Author's Note: This story is a coda to 'Thicker Than Water' and 'Getting Up Again'. It has not been beta'd, so any mistakes are mine.
Star Trek and all its intellectual property is owned by Paramount/CBS. No infringement intended, no profit made.
The buzz went around the corridors, ratcheting up the tension that was already at fever pitch.
"It's true! He's here! The Admiral's come!"
At this level, of course, there was only one Admiral. The man who had commanded the ship that had faced down the Expanse and then later taken a decisive part in the Battle of Cheron; the man who was already a legend in his own lifetime.

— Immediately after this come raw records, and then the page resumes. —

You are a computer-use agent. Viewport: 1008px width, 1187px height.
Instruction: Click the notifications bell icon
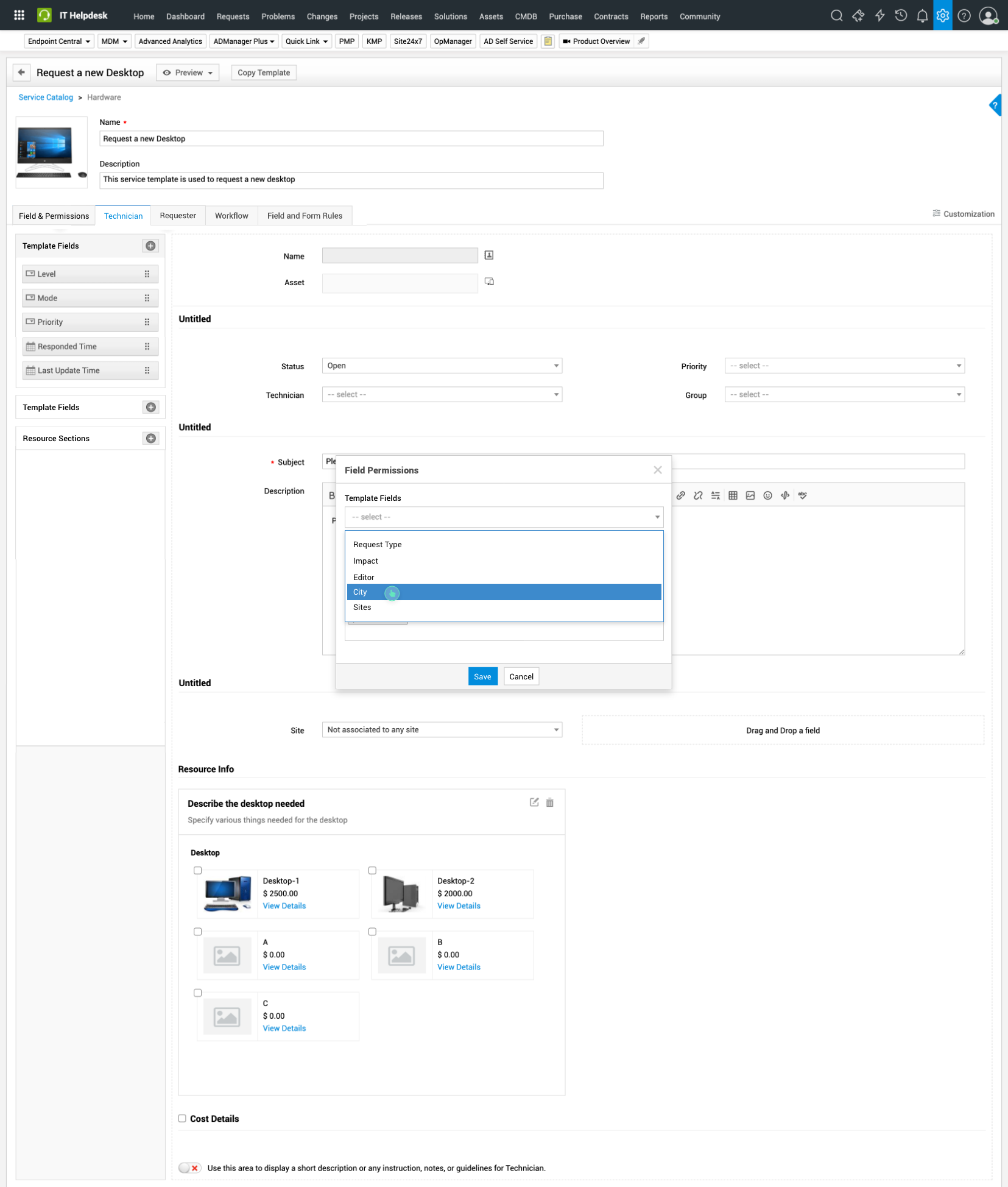pos(922,16)
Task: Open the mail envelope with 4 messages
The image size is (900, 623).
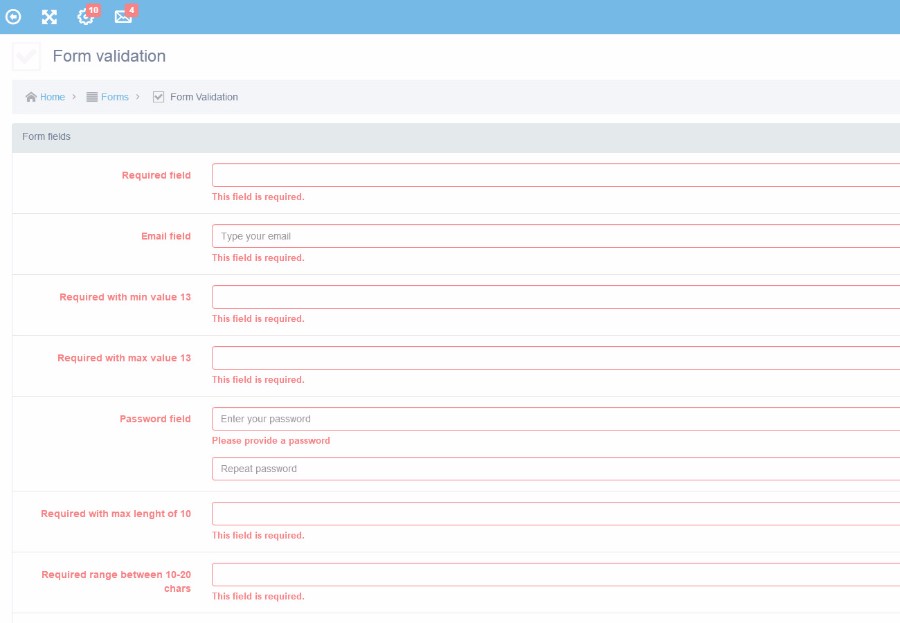Action: click(x=122, y=17)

It was a tradition for at least one of the senior members of Starfleet to attend the graduation day celebrations. The rumor had only started a day or two ago that they might be privileged to receive a visit from Admiral Jonathan Archer, but as this had never happened in any previous years it had gained little credence. He was an exceptionally busy man, still in constant demand as a diplomat in the process of guarding and guiding the fledgling Federation of Planets that owed so much of its existence to his inspiration, courage, determination, charm and sheer hard work. Up till a few days since he'd been confidently placed by gossip on Andoria, negotiating with the Imperial Council; now, it seemed, he was back on Earth. And – for whatever reason – he hadn't returned aboard his flagship, the Endeavour. He had been brought home by the USS Pioneer.

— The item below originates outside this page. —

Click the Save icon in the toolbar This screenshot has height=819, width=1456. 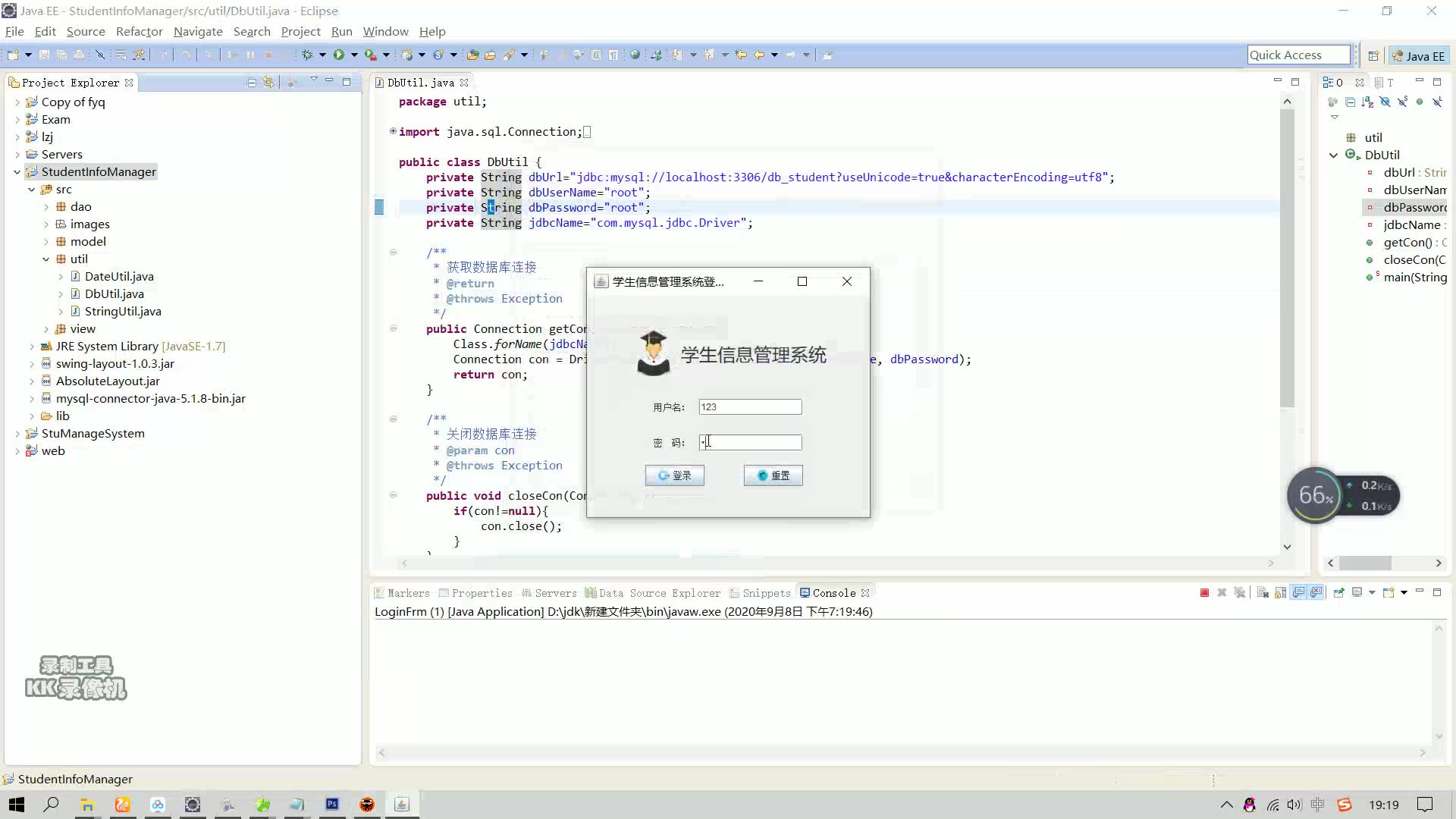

That news – incidental as it might seem to many of those at this level of the Academy – was of vital interest to one of the newly minted ensigns who were to formally graduate that day.

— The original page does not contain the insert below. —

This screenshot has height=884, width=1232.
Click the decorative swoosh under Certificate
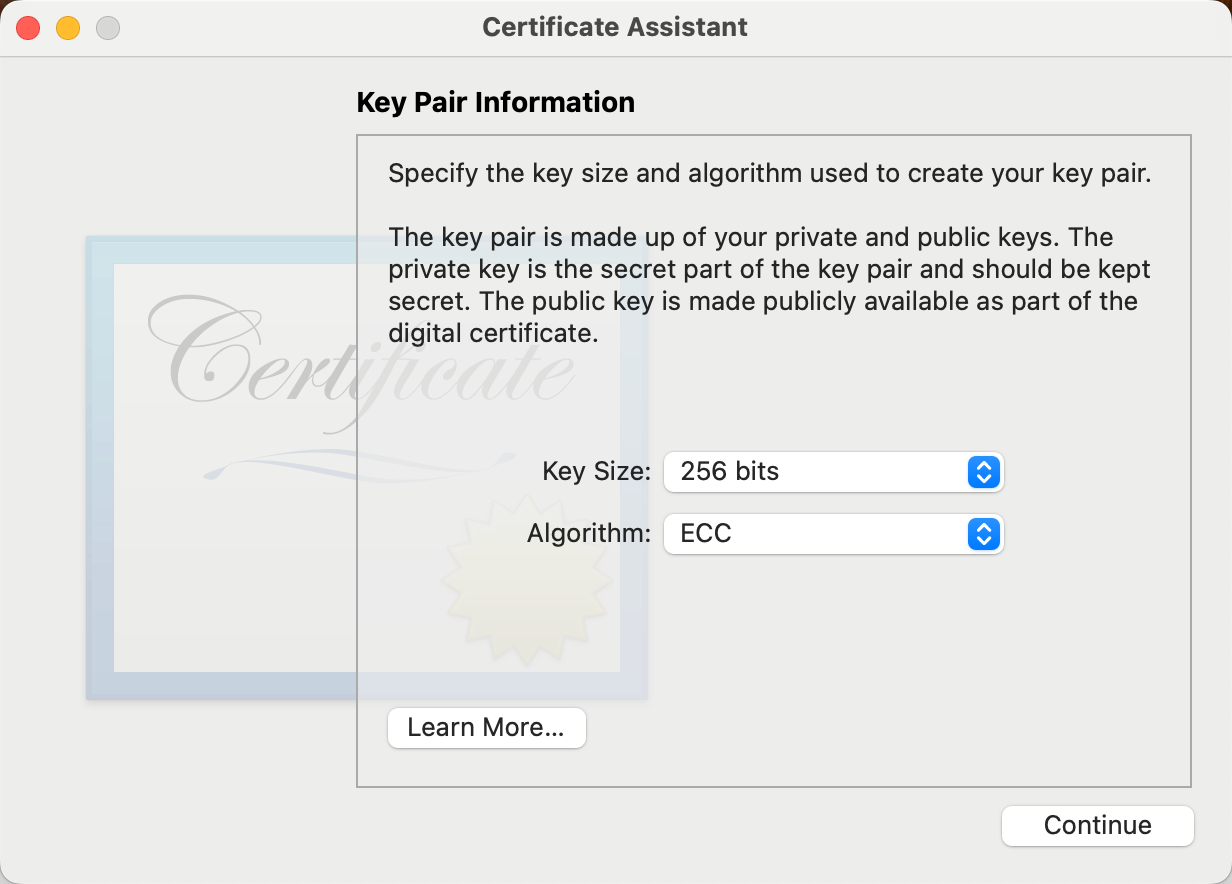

Keri Grenham re-braided her long platinum-blonde hair for what felt like the hundredth time and studied her reflection in the mirror anxiously. Her uniform was as neat as perfection could require, her make-up appropriately subtle. She'd already received messages of support from her Mom and Dad, who would be out there with the family in the special guest seating.
Confident that her appearance was about as good as it was ever going to be, she stepped away from the mirror and walked to the bedside cabinet. There was an old book lying on it; she touched the cover gently, as though it were sleeping and she feared to wake it.
British Naval Battles.
She'd had it a long time. Had read it from cover to cover long before she was able to understand a tenth of what she was reading, and even when it had been borne in upon her that the subject matter was so abstruse as to be virtually useless to her, she'd read and absorbed it anyhow, finding it fascinating. Even if this had not been so, she'd have read it over and over again, in the effort to connect to the mind of a man whose image had become … not precisely vague, but somewhat attenuated over the busy years of her growing up: the man who had owned that book, and given it to her because it was something precious to him.
He too was a survivor of the Expanse and the Romulan War, where he'd earned himself such a reputation that when the newly refitted Pioneer launched in 2163, he was given the captaincy after only a few months as Endeavour's XO. He and his crew had already written their own pages in Starfleet history, but they were rarely seen back at Sol. He'd married (what storms of selfish, girlish grief that news had caused her!), but his wife had died tragically young, and they'd had no children. He'd taken his pain back out among the stars, and seldom came home to the world that contained his wife's grave.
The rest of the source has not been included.